30. La circonstance, soulignée par le Royaume de Belgique, qu'il incombe toujours à la CREG, même à l'égard de ces installations de transport, d'approuver les tarifs proposés par les gestionnaires de réseau est sans pertinence en l'espèce. En effet, l'attribution desdits pouvoirs au Roi réduit l'étendue des compétences conférées à l'autorité de régulation par la directive, dès lors que, dans l'approbation des tarifs, la CREG est liée par les règles particulières sur la détermination des amortissements et de la marge bénéficiaire établies par le Roi.

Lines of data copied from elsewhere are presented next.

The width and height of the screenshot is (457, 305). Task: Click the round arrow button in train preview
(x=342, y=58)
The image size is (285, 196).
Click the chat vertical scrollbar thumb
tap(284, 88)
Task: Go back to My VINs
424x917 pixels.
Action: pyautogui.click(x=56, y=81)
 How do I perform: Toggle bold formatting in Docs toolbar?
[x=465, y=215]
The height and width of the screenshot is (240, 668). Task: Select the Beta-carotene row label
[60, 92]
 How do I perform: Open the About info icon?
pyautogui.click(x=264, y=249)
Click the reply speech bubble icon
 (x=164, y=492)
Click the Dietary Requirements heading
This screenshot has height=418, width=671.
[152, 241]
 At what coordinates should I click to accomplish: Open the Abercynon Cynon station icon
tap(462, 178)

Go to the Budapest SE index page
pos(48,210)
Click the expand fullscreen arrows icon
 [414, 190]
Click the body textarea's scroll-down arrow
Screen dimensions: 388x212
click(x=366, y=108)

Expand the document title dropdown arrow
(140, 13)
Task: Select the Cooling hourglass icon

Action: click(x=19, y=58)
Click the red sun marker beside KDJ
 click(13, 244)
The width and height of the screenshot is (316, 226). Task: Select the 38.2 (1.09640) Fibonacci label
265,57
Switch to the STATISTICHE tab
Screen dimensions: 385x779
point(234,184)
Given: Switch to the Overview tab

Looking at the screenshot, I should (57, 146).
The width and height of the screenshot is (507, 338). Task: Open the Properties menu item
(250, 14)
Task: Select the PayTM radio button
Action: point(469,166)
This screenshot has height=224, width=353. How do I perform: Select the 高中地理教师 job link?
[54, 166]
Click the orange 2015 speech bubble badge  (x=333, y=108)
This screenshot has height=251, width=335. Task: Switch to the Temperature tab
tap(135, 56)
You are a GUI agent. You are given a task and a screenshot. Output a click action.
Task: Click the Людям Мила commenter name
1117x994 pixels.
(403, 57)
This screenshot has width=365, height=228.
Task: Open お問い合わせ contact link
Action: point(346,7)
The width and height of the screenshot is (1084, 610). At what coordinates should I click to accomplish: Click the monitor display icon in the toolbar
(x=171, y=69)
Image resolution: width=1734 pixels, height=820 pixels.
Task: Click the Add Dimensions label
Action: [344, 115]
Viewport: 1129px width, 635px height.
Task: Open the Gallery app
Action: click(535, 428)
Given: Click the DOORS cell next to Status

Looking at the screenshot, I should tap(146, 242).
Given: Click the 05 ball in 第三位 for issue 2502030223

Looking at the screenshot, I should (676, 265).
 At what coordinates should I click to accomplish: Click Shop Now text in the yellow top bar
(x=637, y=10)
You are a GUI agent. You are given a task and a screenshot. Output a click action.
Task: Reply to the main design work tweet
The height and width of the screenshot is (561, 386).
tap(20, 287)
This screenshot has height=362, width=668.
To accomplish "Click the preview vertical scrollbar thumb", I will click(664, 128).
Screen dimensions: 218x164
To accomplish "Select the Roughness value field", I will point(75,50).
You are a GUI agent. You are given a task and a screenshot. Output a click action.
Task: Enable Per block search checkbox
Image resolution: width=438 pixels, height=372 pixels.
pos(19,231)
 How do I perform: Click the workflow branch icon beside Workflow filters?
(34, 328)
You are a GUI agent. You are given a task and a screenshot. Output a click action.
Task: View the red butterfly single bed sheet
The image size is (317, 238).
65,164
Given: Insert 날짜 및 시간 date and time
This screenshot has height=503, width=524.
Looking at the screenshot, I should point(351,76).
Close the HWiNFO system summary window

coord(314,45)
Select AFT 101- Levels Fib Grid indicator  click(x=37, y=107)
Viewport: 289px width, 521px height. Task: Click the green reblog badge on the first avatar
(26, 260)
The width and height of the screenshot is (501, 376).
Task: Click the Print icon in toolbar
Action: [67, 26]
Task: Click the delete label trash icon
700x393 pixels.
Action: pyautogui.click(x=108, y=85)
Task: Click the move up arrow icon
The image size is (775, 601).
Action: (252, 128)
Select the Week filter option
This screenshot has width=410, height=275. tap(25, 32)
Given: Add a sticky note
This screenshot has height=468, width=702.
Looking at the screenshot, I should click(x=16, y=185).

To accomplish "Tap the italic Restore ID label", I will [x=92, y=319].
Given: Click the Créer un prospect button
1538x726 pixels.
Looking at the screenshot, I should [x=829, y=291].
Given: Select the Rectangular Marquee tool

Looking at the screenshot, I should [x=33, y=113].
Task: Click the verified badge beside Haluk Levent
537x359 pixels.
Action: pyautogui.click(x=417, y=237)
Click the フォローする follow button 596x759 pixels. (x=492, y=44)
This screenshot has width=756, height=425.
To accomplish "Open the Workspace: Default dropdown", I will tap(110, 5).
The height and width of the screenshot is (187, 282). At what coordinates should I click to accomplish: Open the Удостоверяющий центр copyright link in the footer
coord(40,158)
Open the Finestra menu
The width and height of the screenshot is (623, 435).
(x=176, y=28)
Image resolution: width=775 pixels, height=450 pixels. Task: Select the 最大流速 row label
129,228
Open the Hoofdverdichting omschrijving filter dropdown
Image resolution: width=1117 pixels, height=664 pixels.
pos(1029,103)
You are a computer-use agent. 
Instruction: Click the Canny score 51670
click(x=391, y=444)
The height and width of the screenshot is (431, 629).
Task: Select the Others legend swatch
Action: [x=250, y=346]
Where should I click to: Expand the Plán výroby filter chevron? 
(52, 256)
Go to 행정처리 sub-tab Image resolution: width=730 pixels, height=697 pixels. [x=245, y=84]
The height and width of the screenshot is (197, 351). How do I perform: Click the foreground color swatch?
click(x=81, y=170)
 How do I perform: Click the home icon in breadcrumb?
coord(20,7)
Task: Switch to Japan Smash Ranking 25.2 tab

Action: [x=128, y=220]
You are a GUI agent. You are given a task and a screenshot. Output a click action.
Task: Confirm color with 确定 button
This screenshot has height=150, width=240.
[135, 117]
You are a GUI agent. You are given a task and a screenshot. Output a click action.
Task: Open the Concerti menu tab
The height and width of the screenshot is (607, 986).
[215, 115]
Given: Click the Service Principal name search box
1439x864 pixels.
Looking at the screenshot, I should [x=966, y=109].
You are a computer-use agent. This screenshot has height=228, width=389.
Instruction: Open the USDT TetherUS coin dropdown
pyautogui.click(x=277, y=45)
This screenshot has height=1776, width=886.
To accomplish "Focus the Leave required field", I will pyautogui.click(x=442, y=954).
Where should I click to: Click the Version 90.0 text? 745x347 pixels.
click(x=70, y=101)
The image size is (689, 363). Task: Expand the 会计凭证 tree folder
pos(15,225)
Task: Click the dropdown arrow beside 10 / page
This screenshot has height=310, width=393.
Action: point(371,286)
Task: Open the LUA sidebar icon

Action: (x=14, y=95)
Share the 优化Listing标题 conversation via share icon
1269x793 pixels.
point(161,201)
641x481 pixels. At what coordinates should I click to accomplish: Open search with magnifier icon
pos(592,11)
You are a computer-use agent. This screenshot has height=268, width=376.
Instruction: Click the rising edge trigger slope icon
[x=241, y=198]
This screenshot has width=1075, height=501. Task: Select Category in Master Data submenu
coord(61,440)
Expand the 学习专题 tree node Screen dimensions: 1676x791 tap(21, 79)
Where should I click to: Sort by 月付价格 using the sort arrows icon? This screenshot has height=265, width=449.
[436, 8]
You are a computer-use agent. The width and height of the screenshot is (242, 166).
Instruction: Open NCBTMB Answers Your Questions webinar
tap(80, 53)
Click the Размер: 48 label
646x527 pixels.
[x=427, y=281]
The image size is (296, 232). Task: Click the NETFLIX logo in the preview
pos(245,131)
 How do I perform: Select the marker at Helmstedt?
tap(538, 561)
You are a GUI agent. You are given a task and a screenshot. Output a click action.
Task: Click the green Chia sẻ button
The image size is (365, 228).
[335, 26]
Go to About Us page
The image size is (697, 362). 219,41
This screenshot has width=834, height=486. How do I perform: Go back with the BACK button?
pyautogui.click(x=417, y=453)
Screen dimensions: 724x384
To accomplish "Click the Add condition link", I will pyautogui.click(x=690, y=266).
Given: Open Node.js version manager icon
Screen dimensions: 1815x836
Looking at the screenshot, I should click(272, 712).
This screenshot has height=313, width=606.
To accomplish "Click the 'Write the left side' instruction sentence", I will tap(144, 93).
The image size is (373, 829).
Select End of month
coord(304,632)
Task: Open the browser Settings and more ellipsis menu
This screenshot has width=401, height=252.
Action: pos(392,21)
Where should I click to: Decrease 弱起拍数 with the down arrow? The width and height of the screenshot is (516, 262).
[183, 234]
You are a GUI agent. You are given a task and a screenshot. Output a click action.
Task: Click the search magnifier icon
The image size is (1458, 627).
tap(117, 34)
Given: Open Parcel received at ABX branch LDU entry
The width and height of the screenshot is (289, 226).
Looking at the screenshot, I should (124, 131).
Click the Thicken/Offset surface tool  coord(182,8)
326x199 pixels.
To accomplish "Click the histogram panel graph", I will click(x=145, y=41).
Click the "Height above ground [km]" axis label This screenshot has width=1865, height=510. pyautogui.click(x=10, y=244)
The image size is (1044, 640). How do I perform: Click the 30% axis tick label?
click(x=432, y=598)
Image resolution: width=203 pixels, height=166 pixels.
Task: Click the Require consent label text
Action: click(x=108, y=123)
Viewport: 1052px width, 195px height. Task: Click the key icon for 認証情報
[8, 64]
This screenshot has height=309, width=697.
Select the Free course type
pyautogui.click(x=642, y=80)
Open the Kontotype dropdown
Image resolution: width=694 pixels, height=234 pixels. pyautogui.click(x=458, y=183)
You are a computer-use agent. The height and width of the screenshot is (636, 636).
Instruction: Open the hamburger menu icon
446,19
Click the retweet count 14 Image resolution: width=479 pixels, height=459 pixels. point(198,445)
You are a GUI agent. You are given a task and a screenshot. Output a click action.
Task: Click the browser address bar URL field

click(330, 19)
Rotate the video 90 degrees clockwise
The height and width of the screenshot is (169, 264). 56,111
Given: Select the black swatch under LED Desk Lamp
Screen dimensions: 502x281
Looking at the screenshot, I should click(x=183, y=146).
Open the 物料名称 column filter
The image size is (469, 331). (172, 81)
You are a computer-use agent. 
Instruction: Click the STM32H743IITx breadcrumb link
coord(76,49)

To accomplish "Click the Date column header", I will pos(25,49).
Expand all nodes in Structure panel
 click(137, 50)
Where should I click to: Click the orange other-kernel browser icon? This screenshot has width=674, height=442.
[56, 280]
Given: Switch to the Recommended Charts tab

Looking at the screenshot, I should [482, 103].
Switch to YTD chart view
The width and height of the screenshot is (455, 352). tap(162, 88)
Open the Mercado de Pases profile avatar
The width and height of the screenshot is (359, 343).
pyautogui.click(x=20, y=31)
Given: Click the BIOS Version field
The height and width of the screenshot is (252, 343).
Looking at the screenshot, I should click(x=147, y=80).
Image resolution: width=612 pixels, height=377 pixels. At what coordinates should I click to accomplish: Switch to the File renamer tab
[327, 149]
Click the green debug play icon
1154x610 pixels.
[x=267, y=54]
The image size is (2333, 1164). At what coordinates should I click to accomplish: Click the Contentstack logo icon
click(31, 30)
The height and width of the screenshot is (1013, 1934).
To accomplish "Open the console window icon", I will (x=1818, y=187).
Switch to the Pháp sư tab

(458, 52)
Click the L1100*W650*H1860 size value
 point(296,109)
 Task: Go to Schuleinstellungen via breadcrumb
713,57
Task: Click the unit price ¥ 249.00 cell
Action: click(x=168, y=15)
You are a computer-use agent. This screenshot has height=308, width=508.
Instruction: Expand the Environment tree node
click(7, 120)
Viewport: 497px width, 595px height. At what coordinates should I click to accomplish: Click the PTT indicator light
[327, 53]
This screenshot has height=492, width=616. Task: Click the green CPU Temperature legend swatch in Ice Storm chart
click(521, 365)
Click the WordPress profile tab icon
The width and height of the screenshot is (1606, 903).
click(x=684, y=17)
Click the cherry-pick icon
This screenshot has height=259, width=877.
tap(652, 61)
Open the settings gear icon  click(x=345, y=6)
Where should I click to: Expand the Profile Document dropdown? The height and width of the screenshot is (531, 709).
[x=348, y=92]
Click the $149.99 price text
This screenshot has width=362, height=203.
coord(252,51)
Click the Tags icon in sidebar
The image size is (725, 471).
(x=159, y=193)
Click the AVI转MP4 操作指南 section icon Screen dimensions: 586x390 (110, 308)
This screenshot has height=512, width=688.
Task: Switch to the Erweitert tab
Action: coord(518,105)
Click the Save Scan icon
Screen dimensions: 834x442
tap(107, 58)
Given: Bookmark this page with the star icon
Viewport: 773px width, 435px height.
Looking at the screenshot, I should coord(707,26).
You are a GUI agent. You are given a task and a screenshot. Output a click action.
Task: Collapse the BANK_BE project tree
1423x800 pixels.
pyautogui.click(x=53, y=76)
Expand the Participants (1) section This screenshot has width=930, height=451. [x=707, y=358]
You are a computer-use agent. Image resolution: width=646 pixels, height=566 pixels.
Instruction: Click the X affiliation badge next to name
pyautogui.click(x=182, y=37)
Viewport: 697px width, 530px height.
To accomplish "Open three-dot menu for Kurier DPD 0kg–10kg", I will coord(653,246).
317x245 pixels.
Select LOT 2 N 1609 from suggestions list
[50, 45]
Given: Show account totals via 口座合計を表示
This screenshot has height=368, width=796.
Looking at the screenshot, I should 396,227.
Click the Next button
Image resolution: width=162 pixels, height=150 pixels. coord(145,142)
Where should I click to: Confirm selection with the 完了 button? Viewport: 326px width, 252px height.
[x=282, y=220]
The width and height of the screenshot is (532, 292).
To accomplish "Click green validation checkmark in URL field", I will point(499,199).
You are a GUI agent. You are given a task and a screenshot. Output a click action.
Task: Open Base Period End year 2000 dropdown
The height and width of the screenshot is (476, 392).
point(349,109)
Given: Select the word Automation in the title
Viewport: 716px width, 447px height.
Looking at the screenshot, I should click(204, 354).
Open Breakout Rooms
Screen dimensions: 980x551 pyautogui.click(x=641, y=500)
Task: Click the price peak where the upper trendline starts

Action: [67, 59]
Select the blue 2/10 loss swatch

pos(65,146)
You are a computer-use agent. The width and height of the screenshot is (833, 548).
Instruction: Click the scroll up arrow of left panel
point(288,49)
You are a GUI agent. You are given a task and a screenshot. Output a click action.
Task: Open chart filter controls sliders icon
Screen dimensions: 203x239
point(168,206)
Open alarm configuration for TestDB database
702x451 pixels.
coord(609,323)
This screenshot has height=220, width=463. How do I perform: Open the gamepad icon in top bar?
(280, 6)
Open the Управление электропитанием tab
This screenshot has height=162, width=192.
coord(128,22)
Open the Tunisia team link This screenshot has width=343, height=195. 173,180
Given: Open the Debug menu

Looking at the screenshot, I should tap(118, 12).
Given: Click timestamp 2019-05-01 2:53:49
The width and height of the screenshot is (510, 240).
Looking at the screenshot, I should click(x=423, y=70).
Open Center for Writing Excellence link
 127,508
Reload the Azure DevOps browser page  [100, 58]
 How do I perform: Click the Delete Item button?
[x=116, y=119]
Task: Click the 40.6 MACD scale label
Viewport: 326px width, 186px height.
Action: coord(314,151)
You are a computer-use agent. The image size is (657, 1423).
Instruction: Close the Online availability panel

31. Il convient en conséquence de constater que, en attribuant à une autorité autre que l'autorité de régulation la compétence pour définir des éléments déterminants pour le calcul des tarifs en ce qui concerne certaines installations de transport de l'électricité, le Royaume de Belgique a manqué aux obligations qui lui incombent en vertu de l'article 23, paragraphe 2, sous a), de la directive.

(…)

Par ces motifs, la Cour (6ème chambre) déclare et arrête:

1) Le Royaume de Belgique,

- en ne prévoyant pas que des cas de refus d'accès au réseau de distribution ou de transport d'électricité peuvent être soumis à l'autorité de régulation qui doit alors statuer par voie de décision contraignante dans un délai de deux mois, conformément aux dispositions de l'article 23, paragraphe 5, de la directive 2003/54/CE du Parlement européen et du Conseil du 26 juin 2003, concernant des règles communes pour le marché intérieur de l'électricité et abrogeant la directive 96/92/CE; et

- en attribuant à une autorité autre que l'autorité de régulation la compétence pour définir des éléments déterminants pour le calcul des tarifs, en ce qui concerne certaines installations de transport de l'électricité, contrairement aux dispositions de l'article 23, paragraphe 2, sous a), de la directive 2003/54/CE,

a manqué aux obligations qui lui incombent en vertu de cette directive.

2) Le Royaume de Belgique est condamné aux dépens.